Filter the records for "agent" and keep each line that has it.

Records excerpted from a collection
+++
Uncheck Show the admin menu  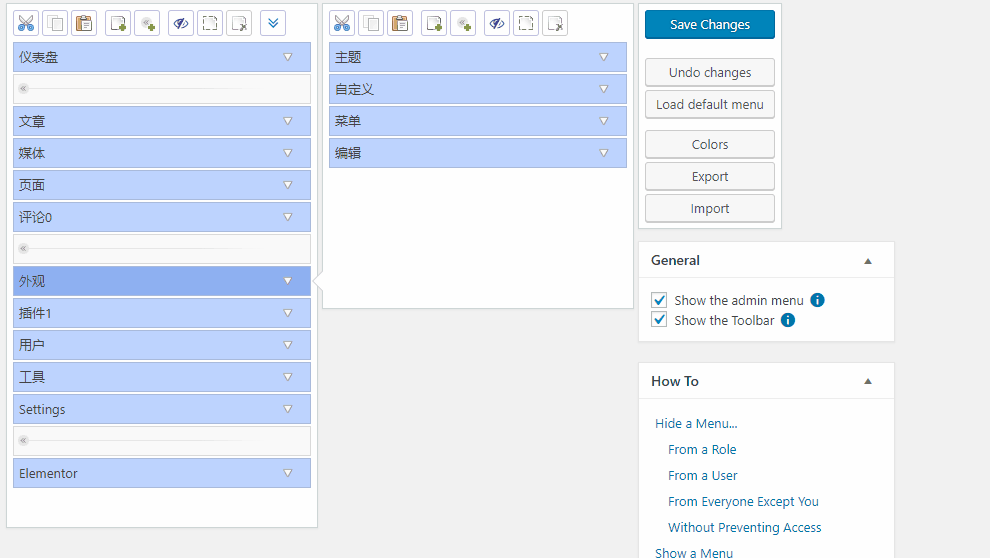tap(659, 300)
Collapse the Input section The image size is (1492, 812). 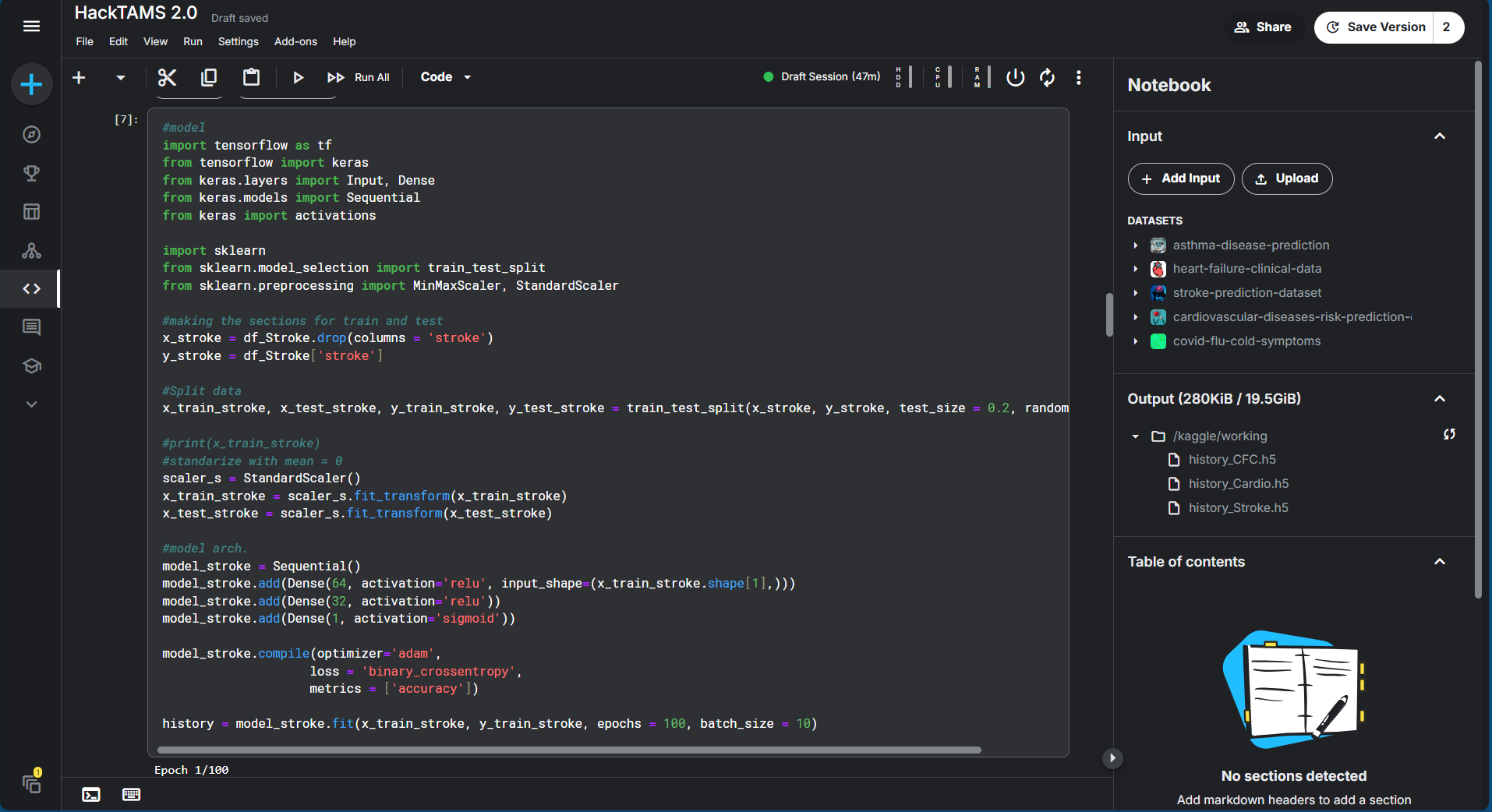[1439, 136]
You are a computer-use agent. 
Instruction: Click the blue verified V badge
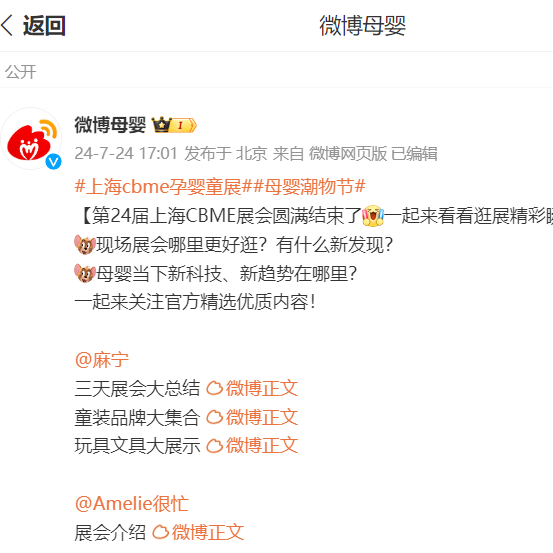54,162
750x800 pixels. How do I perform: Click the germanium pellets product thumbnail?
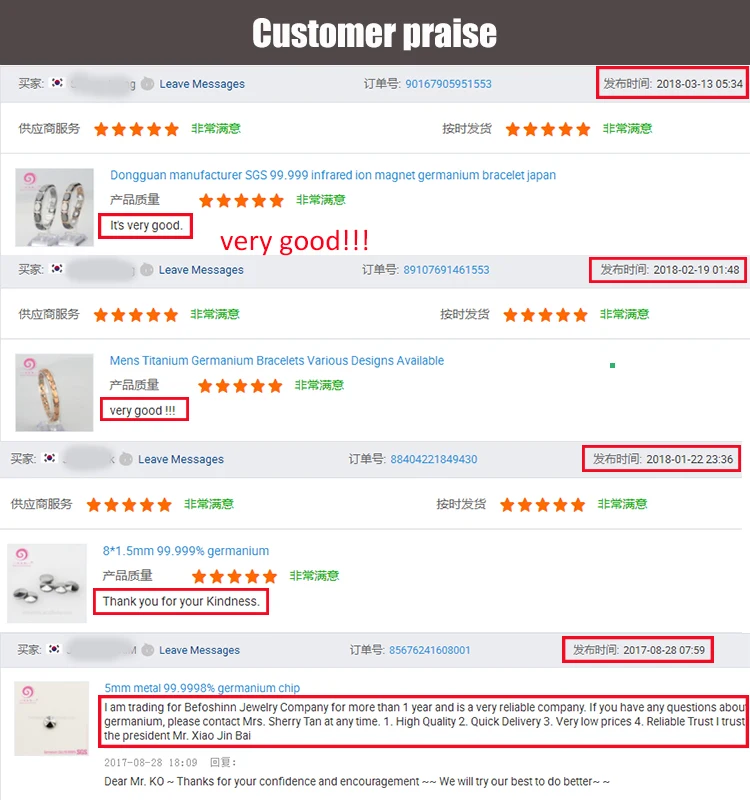(x=47, y=583)
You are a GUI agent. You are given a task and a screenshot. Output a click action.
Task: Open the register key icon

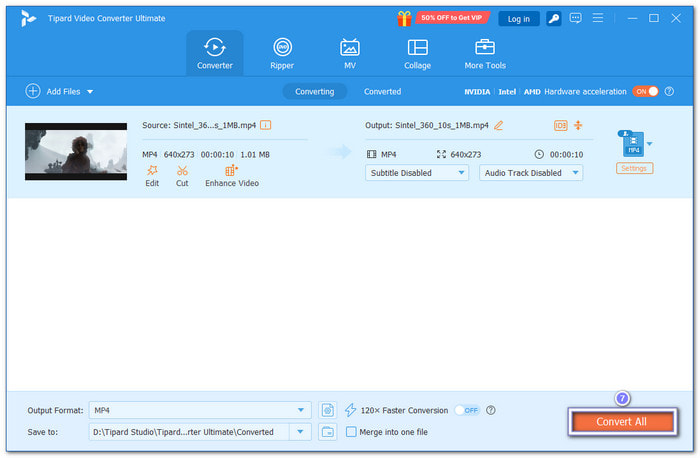pyautogui.click(x=554, y=18)
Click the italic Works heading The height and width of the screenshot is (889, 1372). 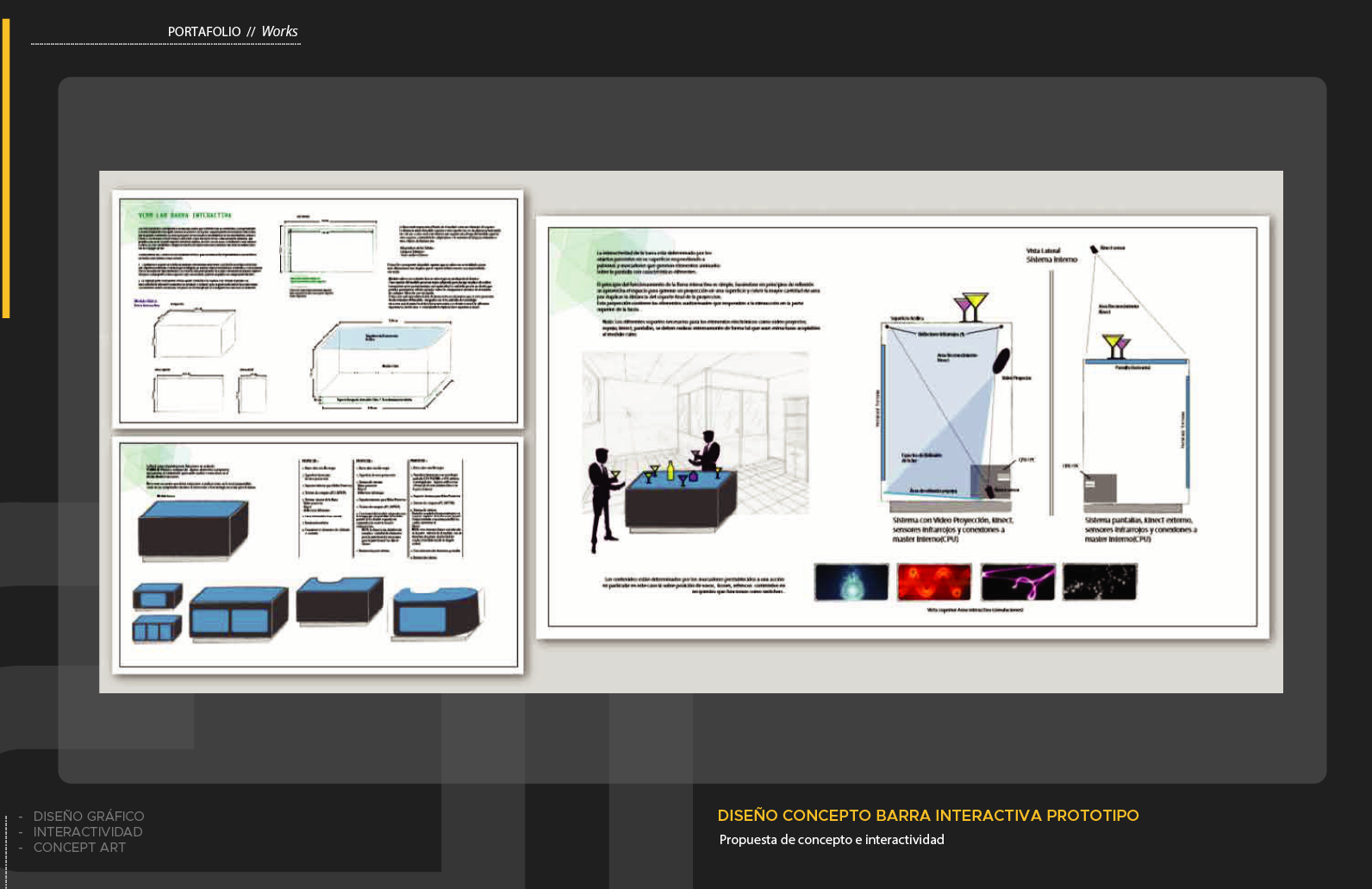coord(279,32)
+++
Response area:
You are a computer-use agent. 
You are a GUI agent. You are given a task and a screenshot. Output a click action.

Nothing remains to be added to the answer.